Mass of block = 102 kg

Initial velocity = 53 m/s

Final velocity = 0 m/s (rest)

Decceleration = 2 m/s²

(a) We know, F = m × a

⇒ F = (102 kg)(2 m/s²)

⇒ F = 204 kg m/s² = 204 N (1).

(b) We also know, 2as = v² - u²

⇒ - 2as = - u² (-ve acceleration)

⇒ s = u²/2a = (53 m/s)²/(2 × 2 m/s²) = 53 × 53/4 m

⇒ s = 702.25 m

∵ W = F s cosθ

⇒ W = 204 N × 702.25 m × cos180°

⇒ W = 143259 Nm × - 1 (since cos180° = - 1)

⇒ W = - 143259 J = - 143.259 kJ (2).

Answer 2

$\bold{Solution\;:-}$

Given :-

› Mass of the block l, m = 102 kg

› Initial velocity by which it was moving, u = 53 m/s

› Final velocity [ when it stopped it came to rest ], v = 0 m/s

› -ve acceleration, a = 2 m/s²

a. By using the formula, F = m*a

F = 102 * 2 = 204 N [ in backward direction ]

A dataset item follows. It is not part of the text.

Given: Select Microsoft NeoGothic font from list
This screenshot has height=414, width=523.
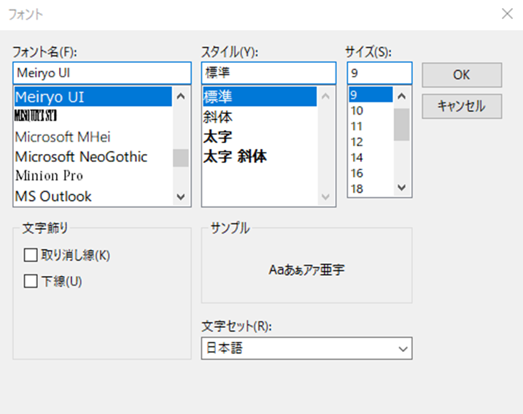Looking at the screenshot, I should coord(81,157).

b. Work done by deceleration force to stop block, W = Force*s*cos θ

› By using the equation of motion = 2as = v²- u²

› 2(-2)s = (0)² - (53)²

› - 4*s = - 2809

› s = 2809/4

› s = 702.25 m

Therefore, W = 204*702.25*cos θ

› W = 143259*cos 180°

› W = 143259* - 1

› W = - 143259 J

› W = - 143.25 kJ

Hope it helps!